Before any decisions are made, Percy said students and faculty will have time for input into the campus safety plan after they return to PSU this fall.  

The Margolis Healy campus safety consultants have made more than 100 recommendations beyond the issue of arming or disarming police in the report they submitted to the Board earlier this year. Percy said three groups have been discussing the report in detail and campus safety in general, and he needs time to review those discussions and address the concerns of the campus community. 

A group of students and graduates from the PSU Student Union renewed their calls to the Board to disarm campus police, noting that the fatal Campus Public Safety officer-involved shooting of Jason Washington occurred nearly one year ago and no decision has been made about armed police.

Trustee Maude Hines, an English professor who has represented PSU faculty on the Board for five years, praised Percy for taking a leadership role in developing a plan, adding that important campus safety decisions shouldn’t be made during the summer when faculty and student are gone.

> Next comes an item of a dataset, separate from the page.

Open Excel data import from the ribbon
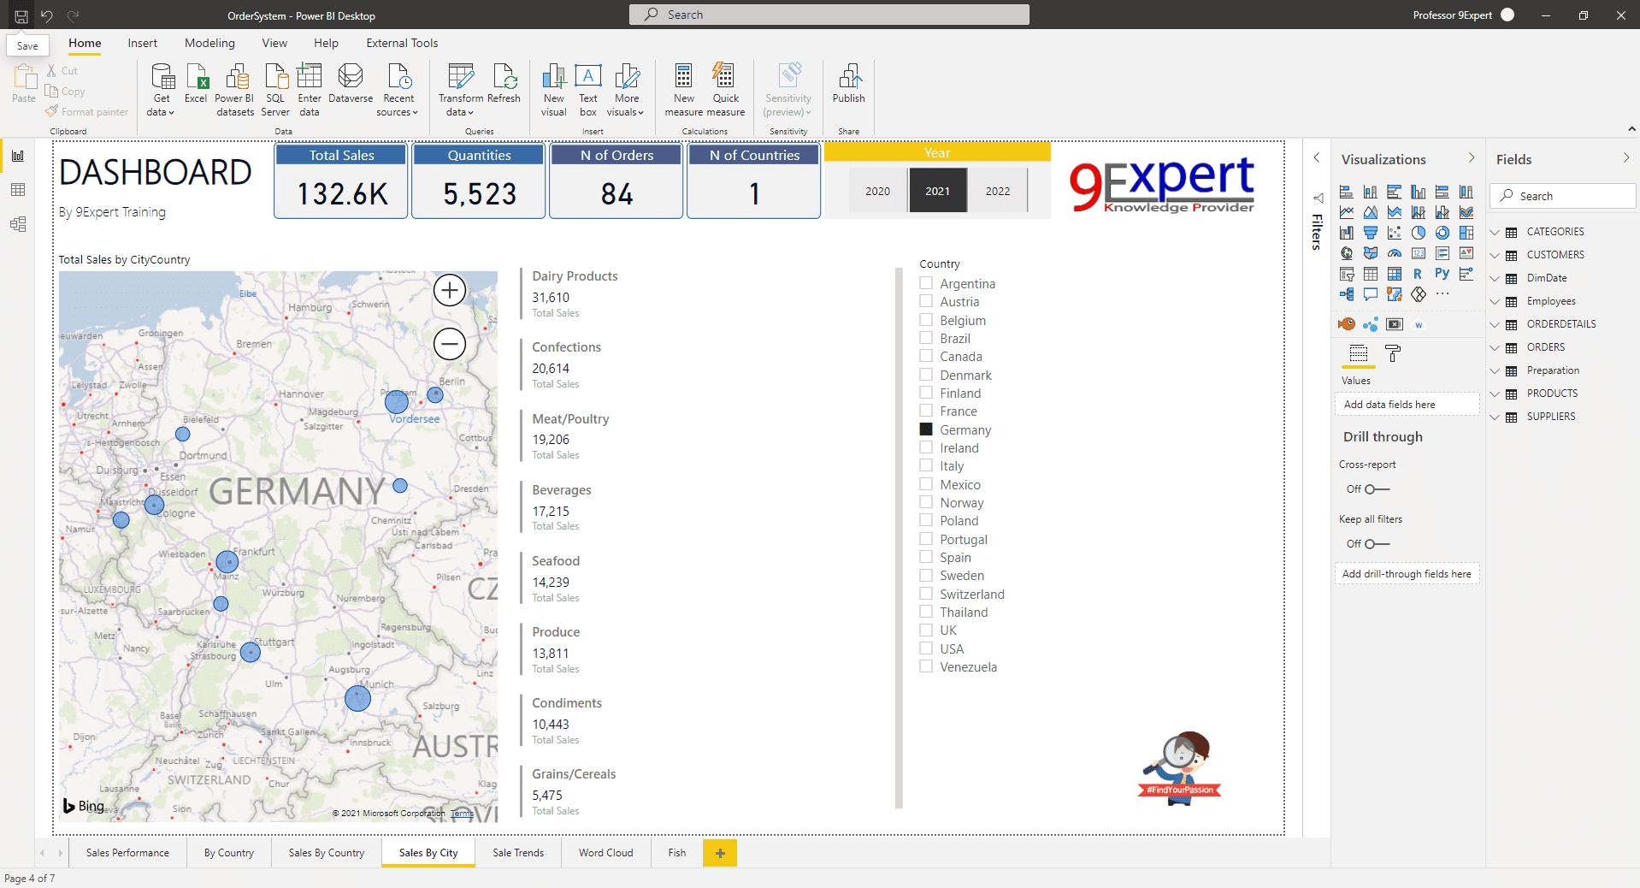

“This is a reasonable course of action,” she said. 

In other action, the Board of Trustees voted to increase tuition for full-time resident undergraduates by 4.97% starting this fall, a sharp reduction from an 11% increase proposed earlier this spring. Reducing the increase follows the Legislature’s increase in funding for all seven public universities and a decision by PSU administration to make $6 million in cuts for the 2019-20 academic year to balance the budget.